Since the launch of this market study, the landscape has changed. In March 2014 the Government announced the biggest reform of the retirement system for a generation, giving consumers much greater freedom over how to use their pension savings from April 2015. Following this announcement, the scope of the market study was changed to look at how the market might develop, as well as gathering evidence on how it works today. A separate piece of work was also undertaken to look specifically at non-advised annuity sales practices. In December 2014 we published our interim report, which set out our provisional findings and proposed remedies.

We have a crucial role in supporting consumers in a landscape that is on the brink of major change, and ensuring the market develops in a positive direction. We are required to set the standards for the Pension Wise service (created by the Government to provide free, impartial pensions guidance), and to monitor compliance with those standards. We have published rules requiring pension providers to direct their customers to the Pension Wise service. We have also published new rules on retirement risk warnings, which will help to protect consumers wanting to access their pension savings.

The scope of our study and our approach

We examined products purchased by UK consumers with their defined contribution pension pots that provide an income in retirement – specifically, annuities and income drawdown.

We undertook two public calls for evidence, engaging with a wide range of industry stakeholders, consumer organisations and other Government departments. We analysed a range of information from firms gathered both prior and subsequent to the March 2014 Budget. This has helped inform our provisional findings and our early views on how the market might evolve.

We commissioned both qualitative and quantitative consumer research, conducted a behavioural experiment of consumer decision-making, and international comparative analysis of ten other countries. We undertook economic analysis of the value for money of annuities and other retirement income strategies.

We consulted widely on our provisional findings and proposed remedies. We held a consultation workshop with 41 interested parties on 16 January 2015, and received 38 written responses to our consultation, which closed on 30 January 2015.

Our confirmed findings

We have confirmed our provisional findings that competition in this market is not working well for consumers as final, in particular:

  • Many consumers are missing out by not shopping around for an annuity and switching providers, and some do not purchase the best annuity for their circumstances.
  • Consumers are deterred from engaging with their options by the length and complexity of wake-up packs, or because they do not believe the sums involved make shopping around worthwhile
  • Consumers’ tendency to buy products from their existing provider weakens competitive discipline on incumbent firms and makes it harder for challenger firms to attract a critical mass of customers
  • Consumers are highly sensitive to how options are presented to them. Savers reaching retirement will face a landscape that is more complex and will need support in making the right choices.

Our remedies

Our remedies are designed to support consumer choice in this market, particularly in light of the forthcoming pension reforms. They are:

  • Requiring firms to provide an annuity quotation ranking so that consumers can easily identify if they could be getting a better deal by shopping around.
  • Redesigning and behaviourally trialling the information that consumers receive from their providers, such as wake-up packs, in the run up to their retirement.
  • In the longer term, the creation of a pensions dashboard which will allow consumers to see all their pension pots in one place.

In addition, we want to see firms framing the options available to help consumers make good decisions, rather than to drive sales of certain products.

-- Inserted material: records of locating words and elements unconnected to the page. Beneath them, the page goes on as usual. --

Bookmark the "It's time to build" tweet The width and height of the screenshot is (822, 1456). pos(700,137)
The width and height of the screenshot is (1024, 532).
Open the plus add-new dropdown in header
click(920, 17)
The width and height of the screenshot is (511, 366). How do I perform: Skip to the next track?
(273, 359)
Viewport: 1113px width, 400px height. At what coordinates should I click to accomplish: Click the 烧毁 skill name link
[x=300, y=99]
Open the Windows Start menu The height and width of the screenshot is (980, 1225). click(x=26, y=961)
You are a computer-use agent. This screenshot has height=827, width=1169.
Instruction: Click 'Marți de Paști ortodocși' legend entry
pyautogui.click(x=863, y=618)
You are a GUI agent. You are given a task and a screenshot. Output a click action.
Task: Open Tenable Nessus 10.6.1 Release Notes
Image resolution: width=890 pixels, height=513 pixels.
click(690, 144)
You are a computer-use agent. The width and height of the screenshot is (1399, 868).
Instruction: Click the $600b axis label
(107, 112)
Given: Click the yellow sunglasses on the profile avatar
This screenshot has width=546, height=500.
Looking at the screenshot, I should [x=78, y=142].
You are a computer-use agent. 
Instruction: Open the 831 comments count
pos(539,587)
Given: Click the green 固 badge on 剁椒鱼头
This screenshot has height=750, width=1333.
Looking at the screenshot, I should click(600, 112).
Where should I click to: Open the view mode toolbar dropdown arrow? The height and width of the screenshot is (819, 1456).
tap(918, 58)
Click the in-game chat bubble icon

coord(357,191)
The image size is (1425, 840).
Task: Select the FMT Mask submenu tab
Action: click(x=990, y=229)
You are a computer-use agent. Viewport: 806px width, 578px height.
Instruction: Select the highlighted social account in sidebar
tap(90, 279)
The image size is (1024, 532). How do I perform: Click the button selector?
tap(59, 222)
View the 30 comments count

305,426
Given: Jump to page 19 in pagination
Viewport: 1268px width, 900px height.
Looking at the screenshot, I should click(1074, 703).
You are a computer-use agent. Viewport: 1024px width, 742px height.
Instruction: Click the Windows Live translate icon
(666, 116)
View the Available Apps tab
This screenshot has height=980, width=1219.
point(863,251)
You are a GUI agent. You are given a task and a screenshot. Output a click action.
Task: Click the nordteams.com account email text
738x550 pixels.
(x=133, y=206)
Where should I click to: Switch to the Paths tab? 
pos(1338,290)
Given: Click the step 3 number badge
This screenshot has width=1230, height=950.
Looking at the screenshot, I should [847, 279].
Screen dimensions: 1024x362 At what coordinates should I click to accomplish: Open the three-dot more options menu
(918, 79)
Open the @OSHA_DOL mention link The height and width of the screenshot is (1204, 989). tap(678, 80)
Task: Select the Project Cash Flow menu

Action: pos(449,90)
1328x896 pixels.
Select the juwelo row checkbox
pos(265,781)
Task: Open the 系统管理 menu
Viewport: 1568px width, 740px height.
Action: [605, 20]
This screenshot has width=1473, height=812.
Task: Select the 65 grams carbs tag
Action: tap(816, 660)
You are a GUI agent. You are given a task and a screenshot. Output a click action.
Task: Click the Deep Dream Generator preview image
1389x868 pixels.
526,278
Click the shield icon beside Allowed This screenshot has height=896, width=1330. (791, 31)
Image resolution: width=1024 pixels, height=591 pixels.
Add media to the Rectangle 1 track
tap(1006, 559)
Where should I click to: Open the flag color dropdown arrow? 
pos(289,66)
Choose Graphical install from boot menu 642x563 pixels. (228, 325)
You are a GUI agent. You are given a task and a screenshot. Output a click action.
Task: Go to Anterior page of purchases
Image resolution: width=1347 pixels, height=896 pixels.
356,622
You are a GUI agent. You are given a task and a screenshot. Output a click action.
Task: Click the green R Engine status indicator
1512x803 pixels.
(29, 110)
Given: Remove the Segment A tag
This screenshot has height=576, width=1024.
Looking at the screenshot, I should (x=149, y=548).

We will also be monitoring the market and tracking consumer outcomes, as well as the take-up of the Pension Wise service.

Next steps

The next phase of our work on annuity comparisons and wake-up packs is ongoing alongside our current review of our rules in the pension and retirement area. We have already started to design the behavioural trials that we will carry out with consumers. Following publication of this report, we are contacting firms to work with us on these. We are working with Government to develop a Pensions Dashboard in the longer term. The market monitoring and framing recommendations will be ongoing pieces of work.

We also remain on high alert for scams targeting consumers, including those who are at-retirement, and we will continue to take robust enforcement action against such activity. We have also stepped up our activity by continuing our ScamSmart campaign targeted at those consumers most at risk, including retirees. This will continue to help consumers spot the warning signs and avoid investment scams.